La population rwandaise représente 11/73ème partie de la population congolaise.  Il faut parier que le Congo soit capable de vite prendre le contrôle de l’Afrique Centrale une fois à la conduite de sa destinée.  Le revirement de la situation actuelle reste possible  Les tutsi semblent assez intelligents pour le savoir, pour en être conscients.

A moins de choisir son suicide, je vois mal le peuple tutsi du Congo ourdir un tel projet contre la RDC et subsister, sur le long terme.

Balkanisation ou unité


Que nous faut-il en RDC et pourquoi ?  Balkaniser ou unifier ?  Le Congo est-il balkanisable ou unifiable ?  Nous tentons ci-dessous une discussion au départ d’un échange avec DL, un contact Skype.

[12:19:41] Didier Lonu: Ok là je comprends, mais ma crainte demeure sur « l’affirmation culturelle de la congolité « risque demain de devenir un problème de nationalité en cas de conflit ou des querelles au sein du partie, connaissant les congolais ,aujourd’hui ils considèrent à Kinshasa tout swahiliphones comme étrangers ou pro-rwandais ou ougandais, alors pensez déjà résoudre ce conflit latent qui risquera d’exploser avec les élections.

[12:32:49] Graphèle Paluku-Atoka Uwekomu: Il est vrai qu’il y ait des congolais qui fassent l’amalgame, qui soient dans la confusion.

Cela est dû au fait que nous ne nous sommes pas connu réellement à l’époque de Mobutu, contrairement à ce que certains voulaient laisser penser.

Il est dommage en effet que bien des personnes à l’Ouest ne connaissent pas bien l’Est et inversement ! Notre parti en est conscient.

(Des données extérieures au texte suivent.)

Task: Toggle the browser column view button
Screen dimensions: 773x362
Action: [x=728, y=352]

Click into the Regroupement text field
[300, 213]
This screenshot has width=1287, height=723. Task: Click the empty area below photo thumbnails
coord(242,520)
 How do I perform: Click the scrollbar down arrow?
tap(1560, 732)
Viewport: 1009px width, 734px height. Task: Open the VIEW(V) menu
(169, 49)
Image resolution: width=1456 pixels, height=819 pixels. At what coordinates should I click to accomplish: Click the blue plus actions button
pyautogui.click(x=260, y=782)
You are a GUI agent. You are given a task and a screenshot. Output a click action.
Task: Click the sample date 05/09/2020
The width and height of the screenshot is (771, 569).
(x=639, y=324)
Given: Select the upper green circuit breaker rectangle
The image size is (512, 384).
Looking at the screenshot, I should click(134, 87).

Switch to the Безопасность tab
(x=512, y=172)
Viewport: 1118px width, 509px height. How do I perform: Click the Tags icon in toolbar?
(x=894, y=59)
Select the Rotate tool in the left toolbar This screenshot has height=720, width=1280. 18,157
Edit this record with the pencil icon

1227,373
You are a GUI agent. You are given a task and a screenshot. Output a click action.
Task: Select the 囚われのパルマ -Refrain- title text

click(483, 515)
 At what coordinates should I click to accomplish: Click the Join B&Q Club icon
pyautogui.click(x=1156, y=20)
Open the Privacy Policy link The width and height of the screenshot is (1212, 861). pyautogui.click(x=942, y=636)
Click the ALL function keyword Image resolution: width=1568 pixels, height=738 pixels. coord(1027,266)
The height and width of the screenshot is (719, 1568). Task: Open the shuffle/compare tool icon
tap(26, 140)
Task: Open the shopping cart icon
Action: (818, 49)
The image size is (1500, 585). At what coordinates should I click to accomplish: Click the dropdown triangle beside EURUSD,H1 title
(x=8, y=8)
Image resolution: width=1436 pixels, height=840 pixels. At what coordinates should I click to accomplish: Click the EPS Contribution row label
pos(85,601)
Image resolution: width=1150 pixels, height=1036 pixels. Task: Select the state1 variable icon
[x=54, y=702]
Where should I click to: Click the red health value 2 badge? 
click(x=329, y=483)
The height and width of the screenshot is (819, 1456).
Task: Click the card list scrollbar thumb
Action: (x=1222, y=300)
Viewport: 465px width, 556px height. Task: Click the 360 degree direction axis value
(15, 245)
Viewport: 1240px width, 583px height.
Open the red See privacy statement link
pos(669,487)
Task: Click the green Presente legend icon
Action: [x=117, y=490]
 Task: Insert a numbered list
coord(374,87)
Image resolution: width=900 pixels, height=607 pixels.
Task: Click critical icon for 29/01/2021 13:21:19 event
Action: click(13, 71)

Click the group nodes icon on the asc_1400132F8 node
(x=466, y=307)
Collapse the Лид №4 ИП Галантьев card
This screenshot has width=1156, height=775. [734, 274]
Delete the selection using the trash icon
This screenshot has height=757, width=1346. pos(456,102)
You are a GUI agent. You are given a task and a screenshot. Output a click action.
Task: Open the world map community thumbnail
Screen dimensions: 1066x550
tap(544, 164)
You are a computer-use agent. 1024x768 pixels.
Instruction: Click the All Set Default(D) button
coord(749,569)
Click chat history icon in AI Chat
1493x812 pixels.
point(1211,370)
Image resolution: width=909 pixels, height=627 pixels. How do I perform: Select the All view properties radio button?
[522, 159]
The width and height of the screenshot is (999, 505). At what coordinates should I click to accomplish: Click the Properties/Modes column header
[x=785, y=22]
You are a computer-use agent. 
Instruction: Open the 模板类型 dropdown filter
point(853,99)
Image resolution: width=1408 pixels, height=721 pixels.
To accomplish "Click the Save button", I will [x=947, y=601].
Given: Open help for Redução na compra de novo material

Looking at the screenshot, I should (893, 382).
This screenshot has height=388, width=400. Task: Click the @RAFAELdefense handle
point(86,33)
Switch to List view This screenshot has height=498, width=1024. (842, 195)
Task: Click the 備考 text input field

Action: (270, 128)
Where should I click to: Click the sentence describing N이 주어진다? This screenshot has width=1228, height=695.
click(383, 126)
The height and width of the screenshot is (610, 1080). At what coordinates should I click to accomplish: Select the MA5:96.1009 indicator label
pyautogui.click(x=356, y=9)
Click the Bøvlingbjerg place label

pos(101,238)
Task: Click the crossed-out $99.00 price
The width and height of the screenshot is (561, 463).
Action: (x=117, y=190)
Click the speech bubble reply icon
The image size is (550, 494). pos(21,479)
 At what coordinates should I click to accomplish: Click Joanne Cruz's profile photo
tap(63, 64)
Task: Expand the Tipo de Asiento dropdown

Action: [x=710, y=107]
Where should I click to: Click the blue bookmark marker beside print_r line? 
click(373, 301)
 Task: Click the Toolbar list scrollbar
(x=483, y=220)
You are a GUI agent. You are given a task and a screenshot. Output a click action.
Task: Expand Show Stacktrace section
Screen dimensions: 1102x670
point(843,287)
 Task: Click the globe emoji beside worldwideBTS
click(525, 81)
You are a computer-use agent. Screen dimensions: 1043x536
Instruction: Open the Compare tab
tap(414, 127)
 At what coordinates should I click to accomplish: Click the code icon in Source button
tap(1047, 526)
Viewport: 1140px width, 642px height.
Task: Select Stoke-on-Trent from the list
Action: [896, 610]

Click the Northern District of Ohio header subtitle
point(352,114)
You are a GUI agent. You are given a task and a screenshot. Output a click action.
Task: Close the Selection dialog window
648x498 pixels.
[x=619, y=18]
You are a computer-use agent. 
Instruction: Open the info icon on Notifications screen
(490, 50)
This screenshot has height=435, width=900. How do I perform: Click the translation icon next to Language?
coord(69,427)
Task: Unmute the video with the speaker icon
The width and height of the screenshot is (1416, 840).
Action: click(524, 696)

L’école que nous n’avons pas fait de nos mains, les partis et les associations que nous avons créés sont tous défaillants. Et pour éviter les conflits possibles dans ce domaine-là, Kongo ya Sika a pris justement la précaution de résoudre ce problème à l’entrée : nous ne souhaitons pas dans Kongo ya Sika avoir, comme responsables de haut rang, des personnes qui pourraient poser problème de par leurs origines surtout. C’est le cas lorsqu’on a un parent qui n’est pas congolais d’origine ou qu’on est métis. C’est un peu triste de devoir ainsi discriminer entre congolais, mais je pense que pendant un temps, si nous voulons aller vers la paix, certains congolais devraient se mettre provisoirement à l’arrière de la scène, jusqu’à ce que les esprits s’apaisent et que la nation soit construite sur des bases claires et acceptables pour tous.

Aujourd’hui par exemple, être nilotique ou encore être rwandophone au Congo est un problème à ne pas négliger, à bien traiter si nous voulons éviter l’éclatement du pays, si nous croyons en la valeur de l’unité des peuples établis en RDC.

Si nous n’y croyons pas, nous sommes libres d’organiser la balkanisation du pays ; mais il faut que cela se fasse, dans tous les cas, dans l’ordre et non pas dans l’animosité.

Personnellement, je crois que les congolais ont ou intérêt à garder le pays dans ses frontières actuelles. Cependant que je pense que cette unité doit être voulue de tous, librement, en connaissance de cause pour nous apporter la paix et le bonheur, dans la fraternité qui est le droit de tout un chacun.

[12:45:15] Graphèle Paluku-Atoka Uwekomu: Notre difficulté est que nous n’avons pas assez d’animateurs politiques civiques et patriotes. La plupart sont des néo-colonisateurs qui voudraient subjuguer ceux qu’ils appellent, hypocritement, leurs compatriotes.

Mon combat est de dénoncer de tels hommes qui nous font périr sciemment ou de façon irresponsable !

L’Ituri ne me soutien pas, à cause du tribalisme, du clanisme et du désintérêt de plusieurs de la politique !

Une erreur qui nous coûte très cher et qui nous coûtera encore cher pendant longtemps, surtout, que notre peuple, a été très divisé par le mobutisme, contrairement à l’inverse que certains voudraient nous faire croire !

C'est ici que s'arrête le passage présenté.